Let $A$ denote the set of all holomorphic functions $f(z)$ on the open unit disk $D=\lbrace |z|<1 \rbrace$ such that $f(0)=1$ and $\text{Re }f>0$. Show that if $F \in A$, then it satisifies the inequality
$$\frac{1-|z|}{1+|z|} \leq |f(z)| \leq \frac{1+|z|}{1-|z|} $$
I am not sure how to prove this inequality. I know that the mapping from the unit disk to the right half plane is given by $\frac{1+z}{1-z}$, so I think that is where the upper bound comes from, although I am not sure how to prove that this is the tightest upper bound and I don't know how to get the lower bound.
Agree with @Martin R. Since your question only involves $\left|f\right|$, it could observe some simplification.
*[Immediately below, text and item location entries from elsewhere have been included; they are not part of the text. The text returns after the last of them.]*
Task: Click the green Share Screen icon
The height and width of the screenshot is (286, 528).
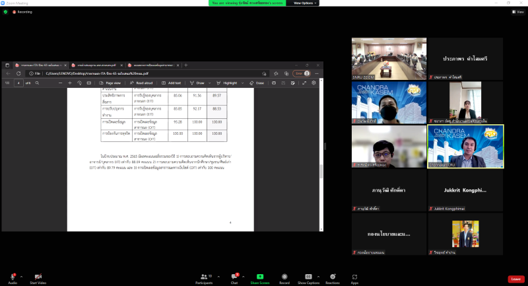Action: [259, 276]
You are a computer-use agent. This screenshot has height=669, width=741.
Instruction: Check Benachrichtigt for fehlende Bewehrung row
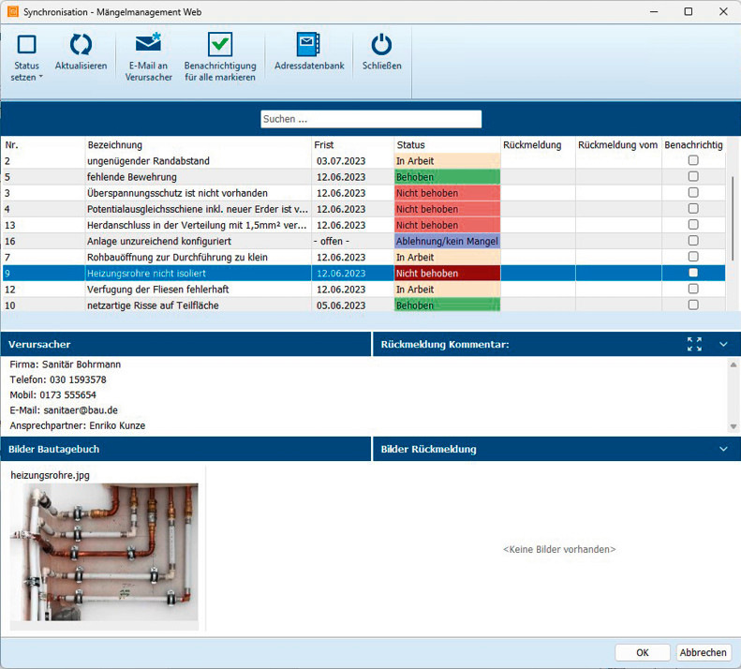click(693, 176)
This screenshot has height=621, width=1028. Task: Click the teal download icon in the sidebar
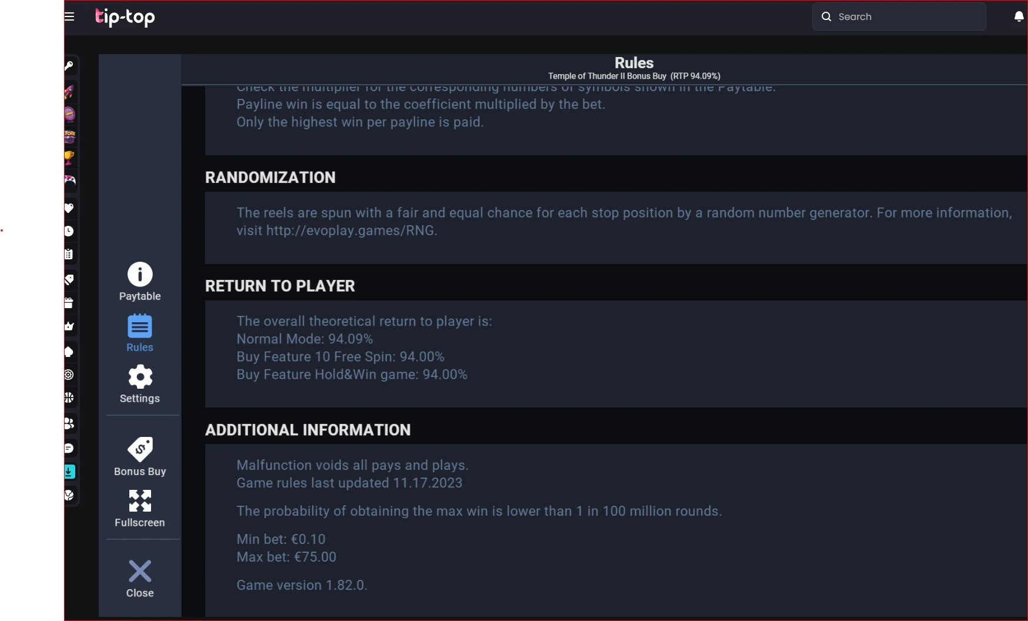pyautogui.click(x=69, y=472)
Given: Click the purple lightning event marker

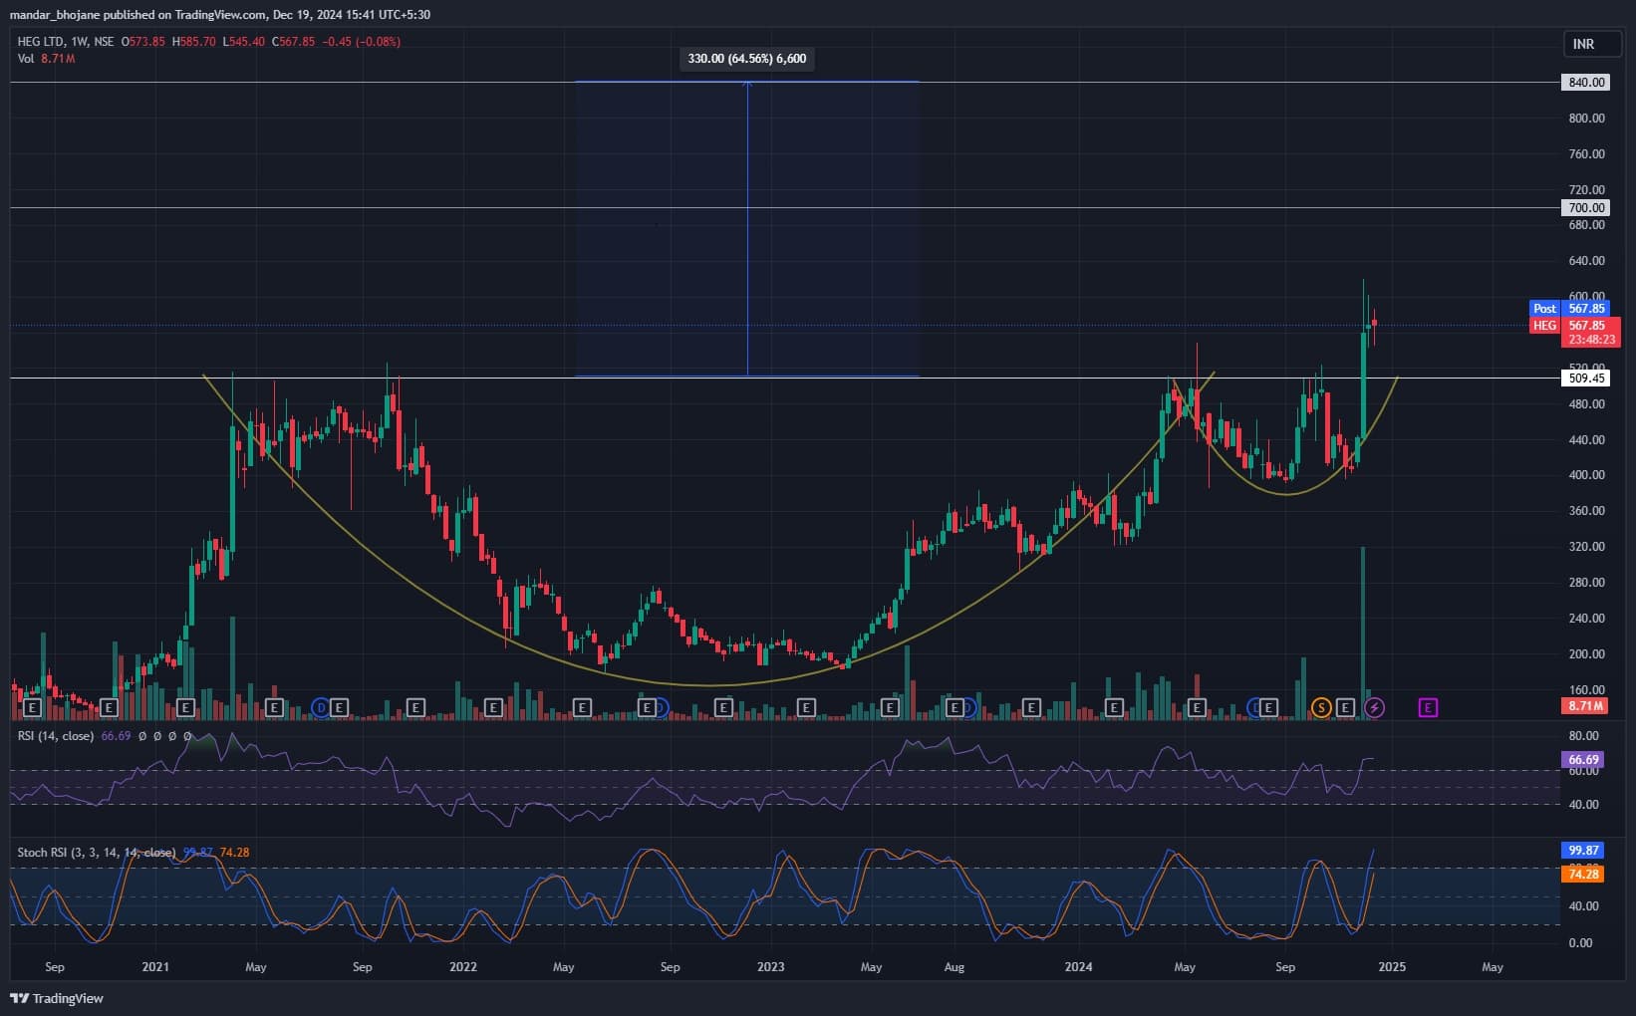Looking at the screenshot, I should [x=1375, y=708].
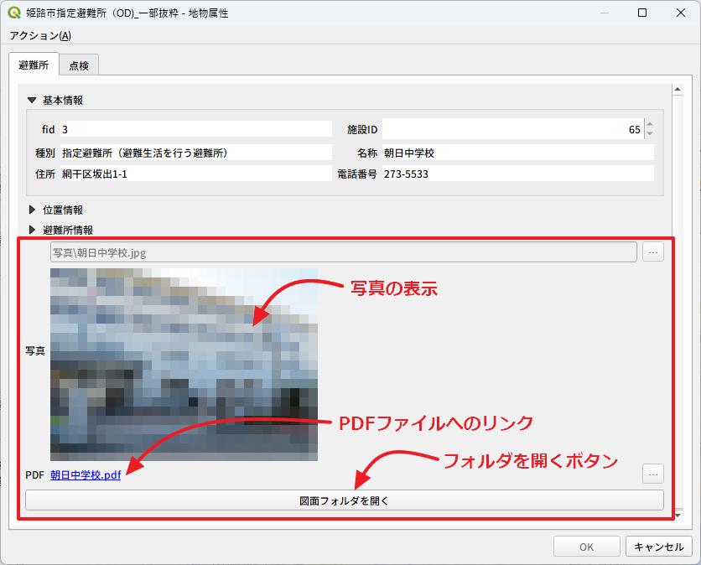Click the 種別 text field

pyautogui.click(x=195, y=153)

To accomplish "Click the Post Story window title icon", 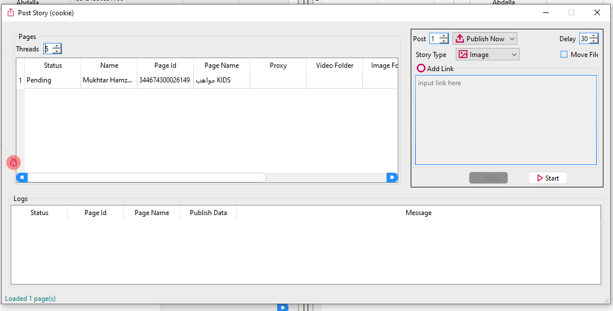I will point(10,13).
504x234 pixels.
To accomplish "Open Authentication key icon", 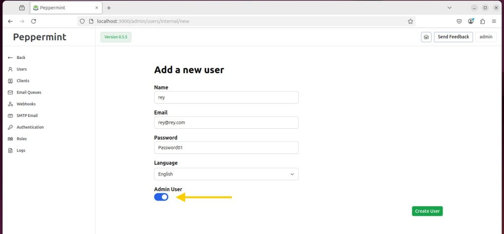I will (10, 127).
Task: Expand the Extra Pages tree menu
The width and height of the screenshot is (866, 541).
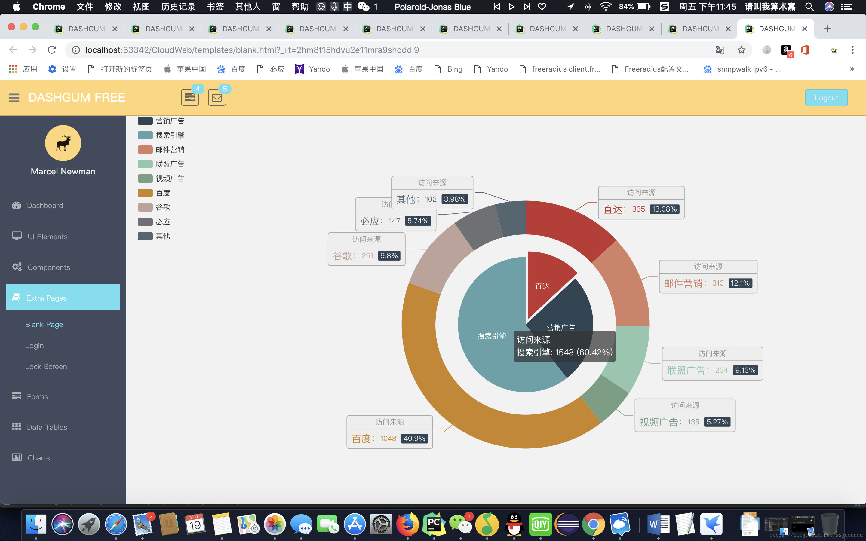Action: click(x=62, y=297)

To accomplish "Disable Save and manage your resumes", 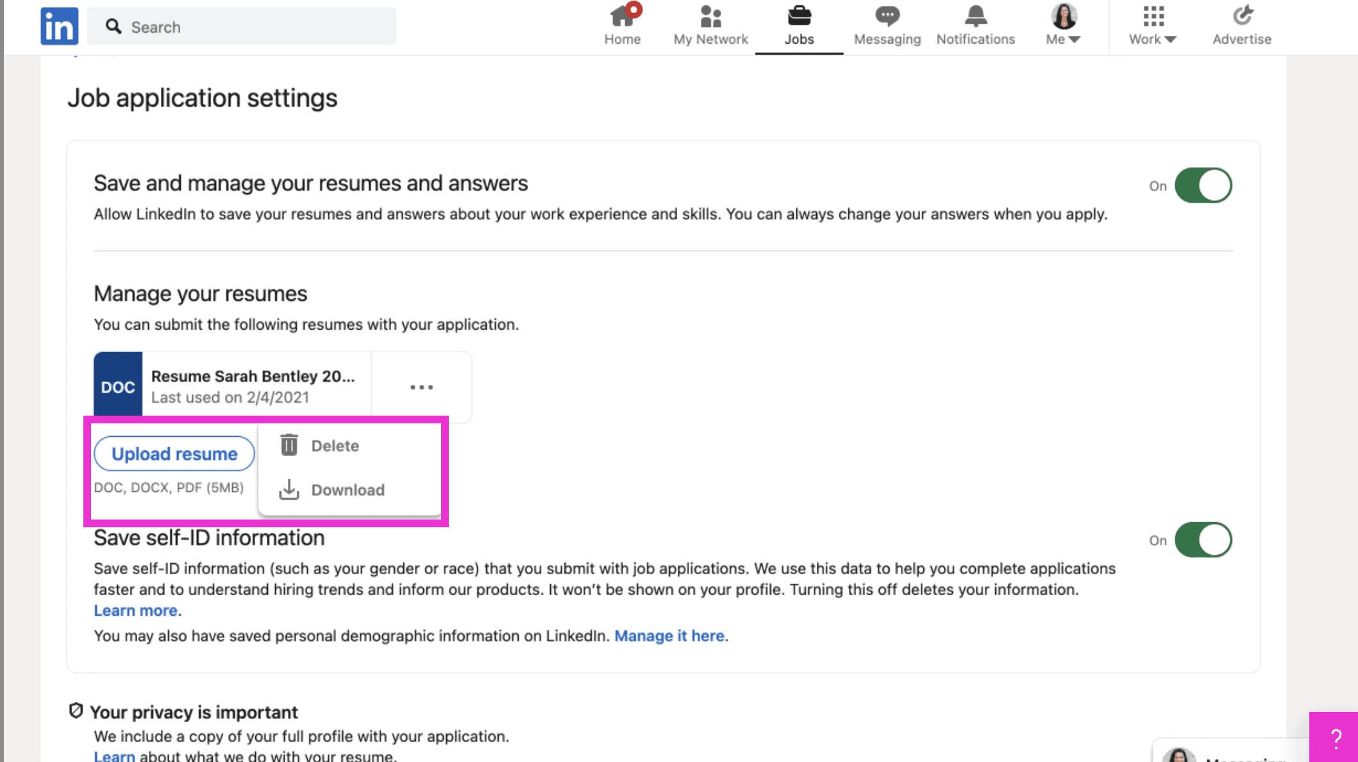I will (1204, 185).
Let $\mathbb{D}$ be the unit disk, $\mathbb{H}$ be the right-half plane. Define \begin{align} \Phi:\mathbb{H}\to\mathbb{D},&&z\mapsto\frac{z-1}{z+1}. \end{align} Obviously, $\Phi(1)=0$. Therefore, \begin{align} \Phi\circ f:\mathbb{D}\to\mathbb{D},&&0\mapsto 0. \end{align} Thanks to this fact, Schwarz lemma applies, i.e., $$ \left|\Phi\circ f(z)\right|\le\left|z\right| $$ holds for all $z\in\mathbb{D}$. The above inequality is exactly $$ \left|\frac{f(z)-1}{f(z)+1}\right|\le\left|z\right|\iff\left|f(z)-1\right|\le\left|z\right|\left|f(z)+1\right|. $$ The rest of your task is to play with this last inequality. For one thing, $$ \left|f\right|-1\le\left|f-1\right|\le\left|z\right|\left|f+1\right|\le\left|z\right|\left(\left|f\right|+1\right), $$ which yields $$ \left|f\right|\le\frac{1+\left|z\right|}{1-\left|z\right|}. $$ For another, $$ 1-\left|f\right|\le\left|f-1\right|\le\left|z\right|\left|f+1\right|\le\left|z\right|\left(\left|f\right|+1\right), $$ which leads to $$ \left|f\right|\ge\frac{1-\left|z\right|}{1+\left|z\right|}. $$ These are exactly what you want.